According to HRF chief legal officer Javier El-Hage, Kaye’s opinion on Yee’s prosecution is the first application of the standard since its inception four years ago.
“Under the Special Rapporteur’s new reading of the hate speech prohibition, the criminal investigations of the satirical publication Charlie Hebdo and stand-up comedian Dieudonné in France would have been a violation of international law,” El-Hague says. “Both the offensive cartooning of Mohammad and Jesus by the magazine and the Muslim comedian’s insensitive comments after the attack on Charlie Hebdo would have been protected under international law, and the French government would have been admonished and called to allow both instances of attempted humor.”
El-Hague says the international prohibition of “hate speech” has increasingly seen the criminalization of opinions with ethnic, national, racial, or religious overtones.

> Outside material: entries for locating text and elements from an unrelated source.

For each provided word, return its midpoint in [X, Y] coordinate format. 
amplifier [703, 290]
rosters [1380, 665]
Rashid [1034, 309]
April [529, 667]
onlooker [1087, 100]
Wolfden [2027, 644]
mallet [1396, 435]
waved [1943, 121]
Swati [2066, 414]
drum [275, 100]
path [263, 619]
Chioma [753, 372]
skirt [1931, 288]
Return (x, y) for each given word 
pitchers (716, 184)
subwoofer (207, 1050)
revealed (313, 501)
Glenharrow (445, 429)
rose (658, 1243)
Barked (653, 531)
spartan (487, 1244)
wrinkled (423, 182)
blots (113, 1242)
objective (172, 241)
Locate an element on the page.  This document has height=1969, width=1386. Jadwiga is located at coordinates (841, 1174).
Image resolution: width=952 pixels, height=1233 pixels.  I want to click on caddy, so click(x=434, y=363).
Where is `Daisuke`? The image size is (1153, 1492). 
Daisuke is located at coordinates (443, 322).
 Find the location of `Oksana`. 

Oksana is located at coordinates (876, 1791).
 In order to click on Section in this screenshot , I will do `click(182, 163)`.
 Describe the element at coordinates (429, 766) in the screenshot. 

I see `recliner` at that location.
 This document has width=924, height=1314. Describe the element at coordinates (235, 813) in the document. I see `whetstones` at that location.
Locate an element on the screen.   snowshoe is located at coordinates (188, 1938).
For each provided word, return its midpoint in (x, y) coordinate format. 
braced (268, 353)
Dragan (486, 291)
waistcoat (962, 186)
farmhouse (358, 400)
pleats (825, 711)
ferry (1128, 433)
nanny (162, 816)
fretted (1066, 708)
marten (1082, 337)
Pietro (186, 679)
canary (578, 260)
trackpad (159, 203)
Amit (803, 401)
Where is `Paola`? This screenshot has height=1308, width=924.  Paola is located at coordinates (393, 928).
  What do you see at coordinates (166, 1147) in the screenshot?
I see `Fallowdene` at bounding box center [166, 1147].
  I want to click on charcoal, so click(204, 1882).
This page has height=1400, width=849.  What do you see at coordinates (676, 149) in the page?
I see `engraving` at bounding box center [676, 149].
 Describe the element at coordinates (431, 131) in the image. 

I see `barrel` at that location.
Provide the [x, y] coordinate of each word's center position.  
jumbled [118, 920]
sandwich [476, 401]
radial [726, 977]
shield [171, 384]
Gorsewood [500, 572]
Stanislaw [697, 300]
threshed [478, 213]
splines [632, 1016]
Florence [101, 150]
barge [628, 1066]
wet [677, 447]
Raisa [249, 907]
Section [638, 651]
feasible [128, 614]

This is “because any critical discussion of these topics in the public arena is always controversial and has the potential to offend,” he says.

Photo Credit: AP/達志影像
Yee’s charges for intending to wound religious feelings could see him jailed for up to three years. The lighter charges carry a maximum penalty of one month's jail and a fine of S$1,500 (US$1,100). Yee spent about 50 days in jail last year having been found guilty of wounding religious feelings and posting a video and an obscene image online.